JOSEPHINE FOSTER & THE VICTOR HERRERO BAND
Anda Jaleo (Fire, 2010)
Dopo aver affrontato la difficile interpretazione di lieder in ‘A Wolf in Sheep’s Clothing’ e la poesia di Emily Dickinson nello scorso ‘Graphic as a Star’, la Foster rilegge le canzoni che Federico García Lorca raccolse, arrangiò ed eseguì al pianoforte con la voce di Encarnación López Júlvez, detta La Argentinita, nel 1931. La Foster, accompagnata dalla band del marito Victor Herrero, da vita ad un album che riflette la sua incessante ricerca di forme musicali pure, poco contaminate, e di liriche di spessore. La Coleción de Canciones Populares Españolas, infatti, si diffuse nella Spagna pre-franchista, ma fu subito bandita durante la Guerra Civile. Di tutto il canzoniere, alla sola ‘Anda Jaleo’ spettò l’onore di assurgere a simbolo politico. Sarebbe ingiusto e profondamente sciocco attendersi dall’algida Foster un’interpretazione degna de La Argentinita: calda, intensa e viscerale.

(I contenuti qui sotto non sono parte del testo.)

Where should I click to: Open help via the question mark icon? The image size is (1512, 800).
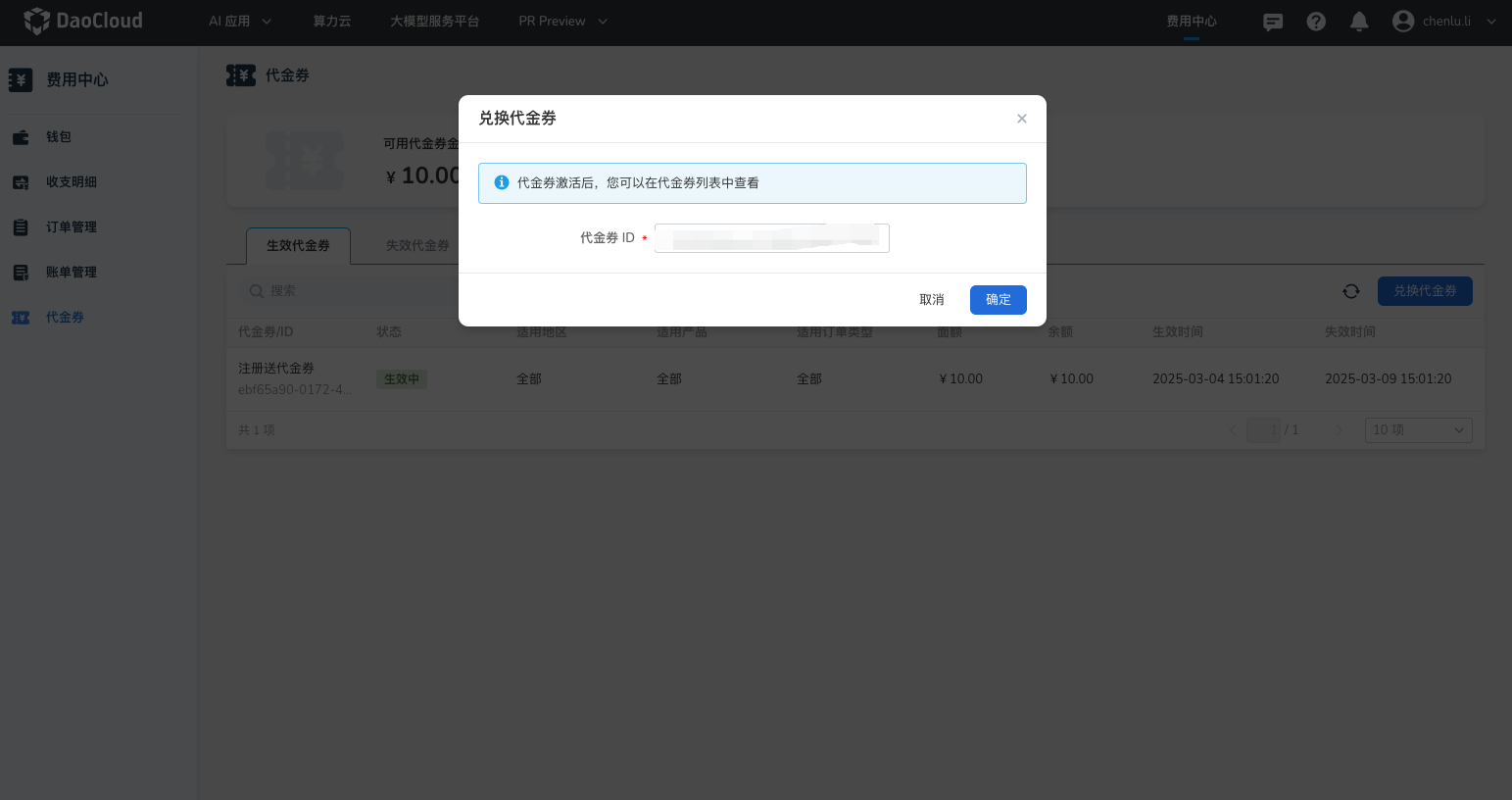point(1316,21)
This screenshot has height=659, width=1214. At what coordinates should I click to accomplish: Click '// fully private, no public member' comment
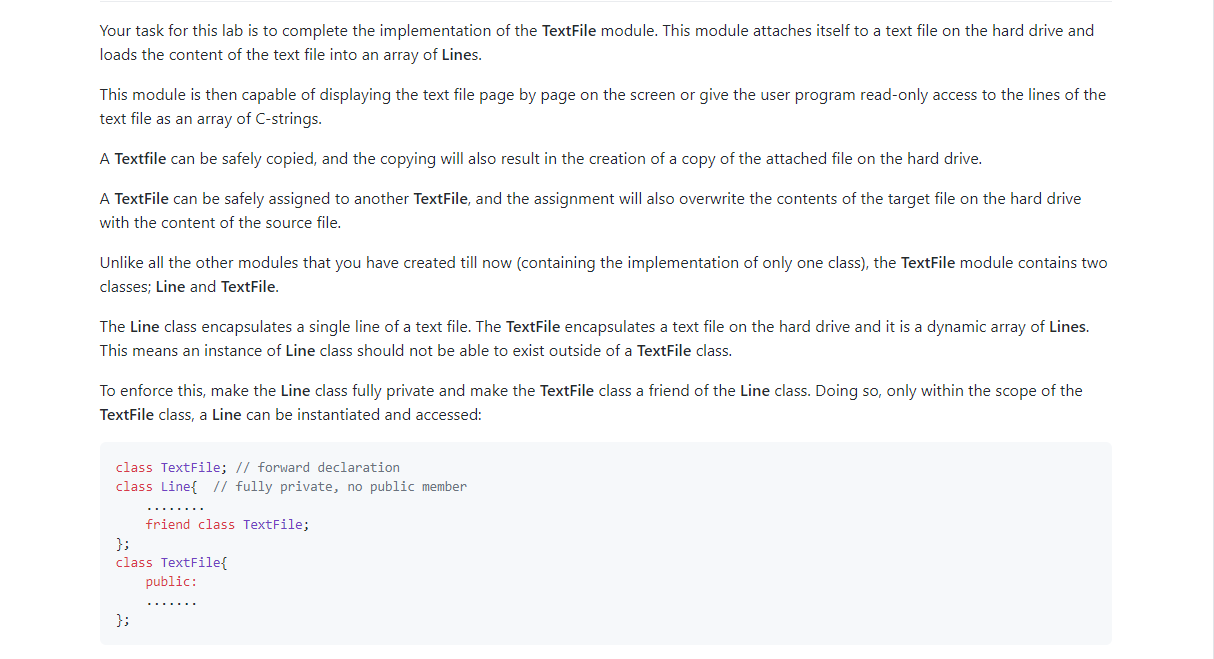click(340, 487)
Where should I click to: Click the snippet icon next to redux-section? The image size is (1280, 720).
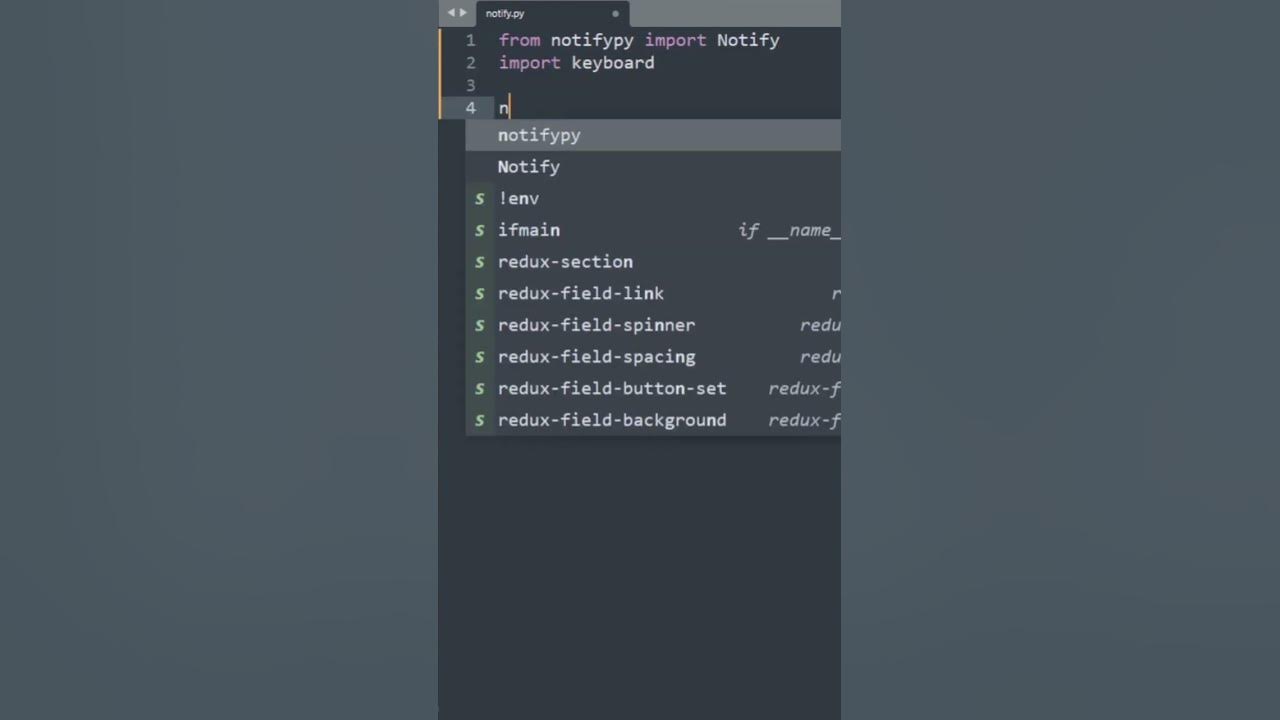(480, 262)

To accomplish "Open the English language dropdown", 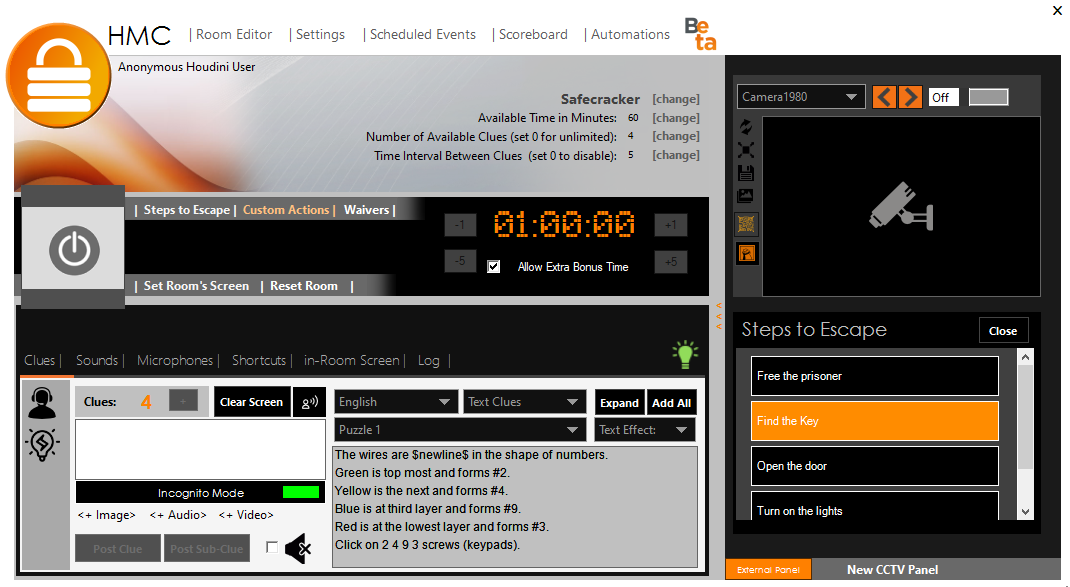I will 396,402.
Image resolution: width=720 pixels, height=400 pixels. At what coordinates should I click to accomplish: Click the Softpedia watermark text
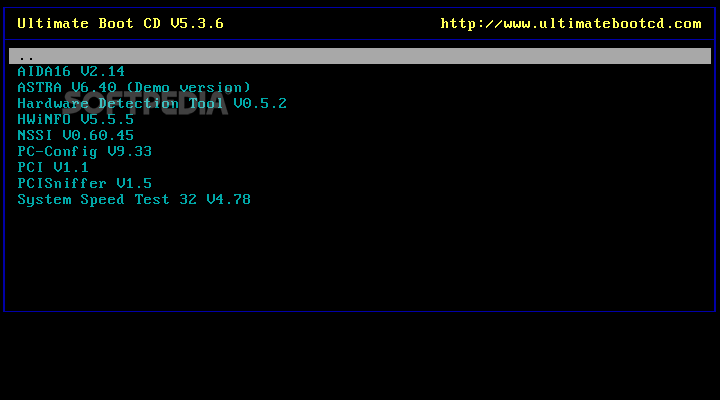(x=146, y=102)
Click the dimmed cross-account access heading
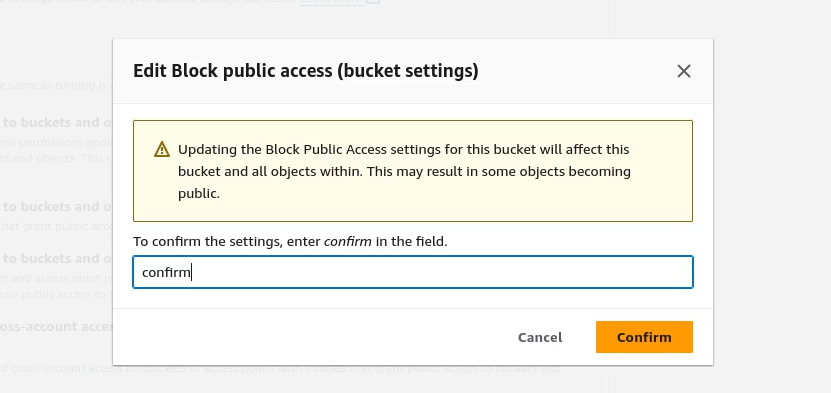Image resolution: width=831 pixels, height=393 pixels. coord(56,326)
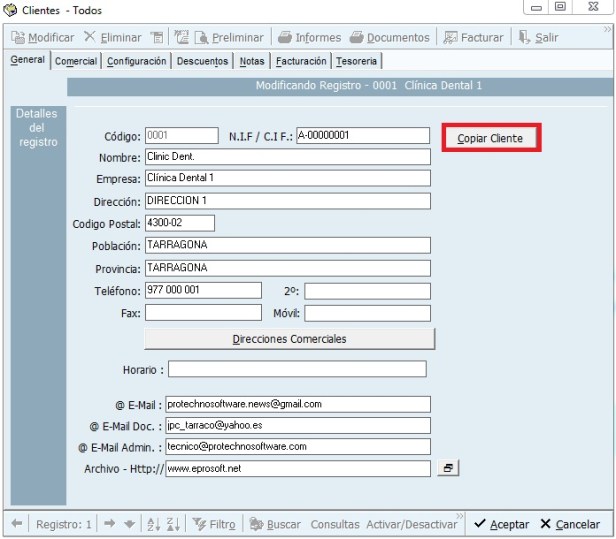Screen dimensions: 616x539
Task: Switch to the Comercial tab
Action: pos(76,61)
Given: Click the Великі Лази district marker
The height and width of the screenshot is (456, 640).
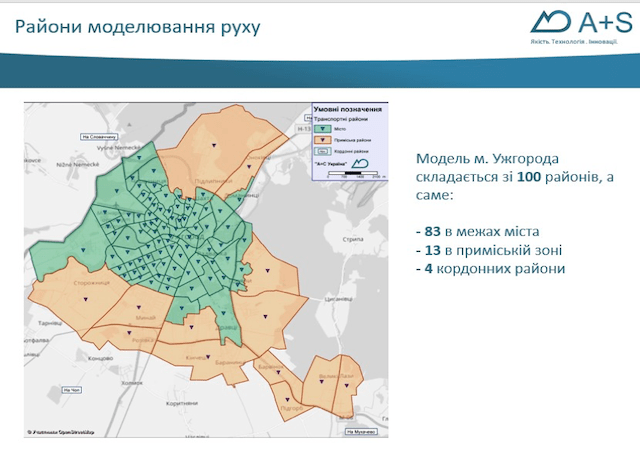Looking at the screenshot, I should tap(347, 384).
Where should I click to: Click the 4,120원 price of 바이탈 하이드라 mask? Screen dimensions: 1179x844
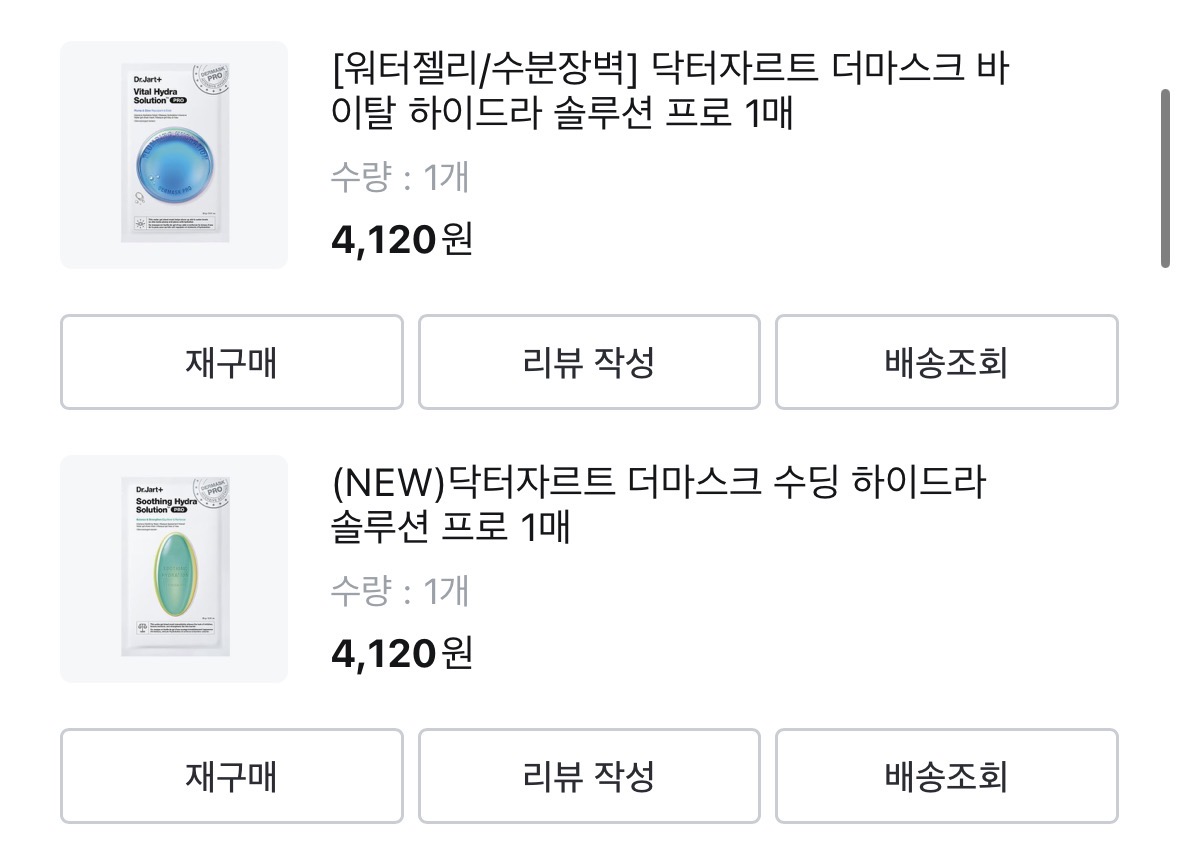pyautogui.click(x=402, y=240)
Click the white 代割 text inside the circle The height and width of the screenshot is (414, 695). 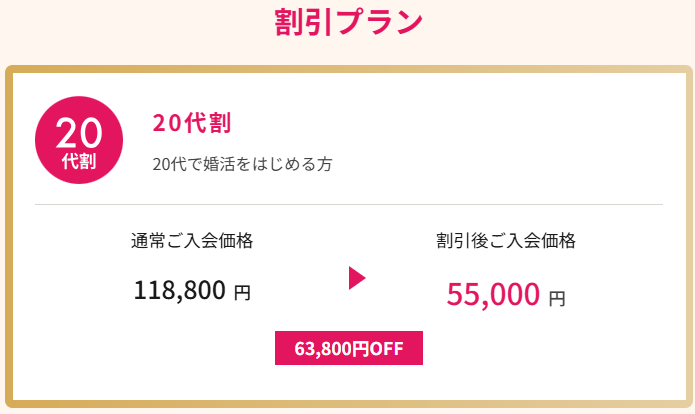click(79, 161)

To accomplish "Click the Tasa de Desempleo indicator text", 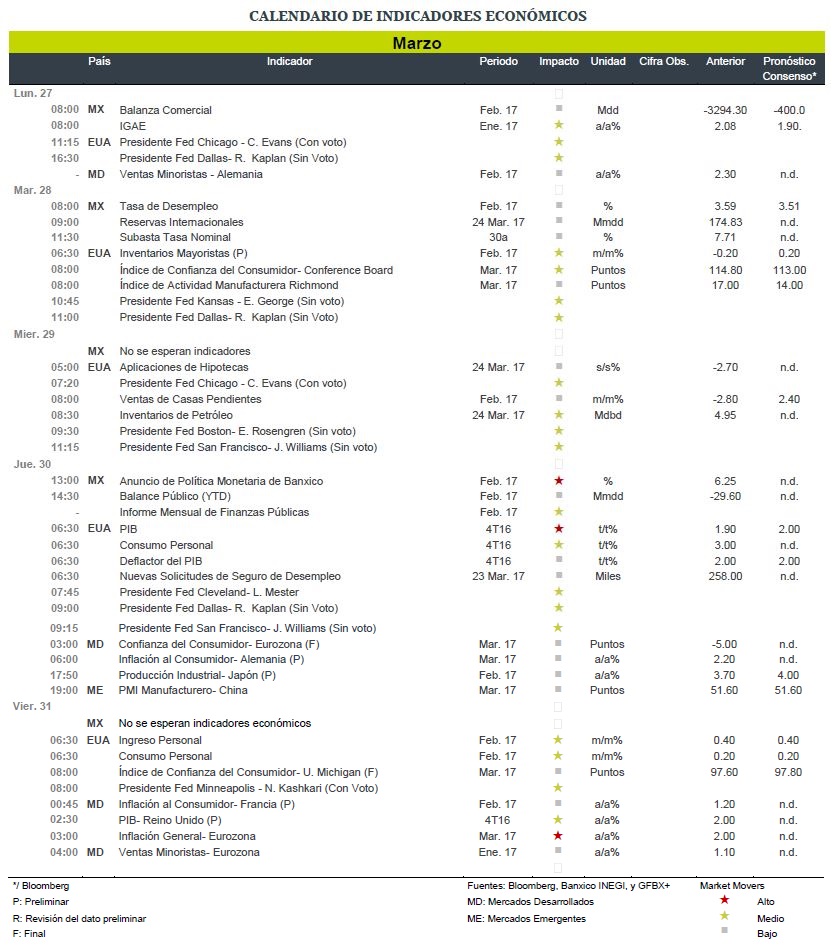I will point(169,206).
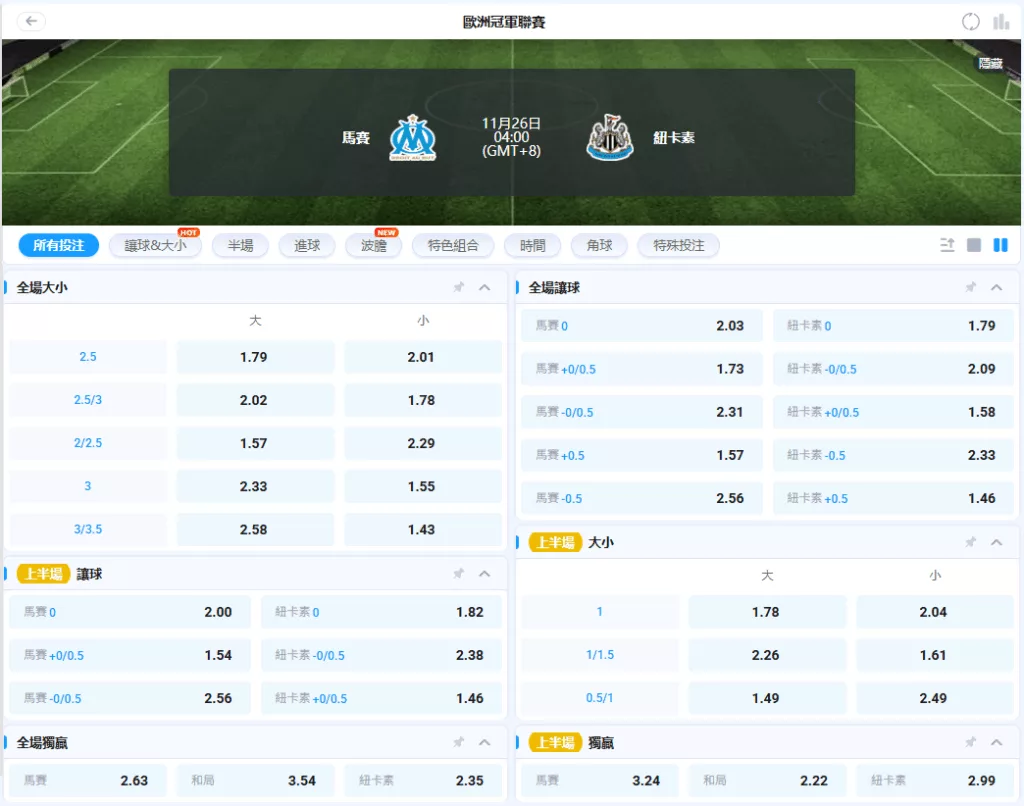Select the single-column layout icon

[973, 245]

La folk singer americana, invece, conferisce ai brani una luce pallida e pre raffaellita, che neppure Victor Herrero riesce a scaldare; anzi, talvolta appare lui stesso spaesato. La Foster scava nelle liriche con il bisturi e le trasporta al centro del proprio ‘sentire’. Più che nella rilettura del classico ‘Anda Jaleo’, quest’album trova il suo centro in ‘Sevillanas del Siglo XVIII’, nella spettrale ‘Nana de Sevilla’ per sola voce, nella delicatezza di ‘Los Reyes de la Baraja’ e nella lieve ‘LaLas Morillas de Jaen’.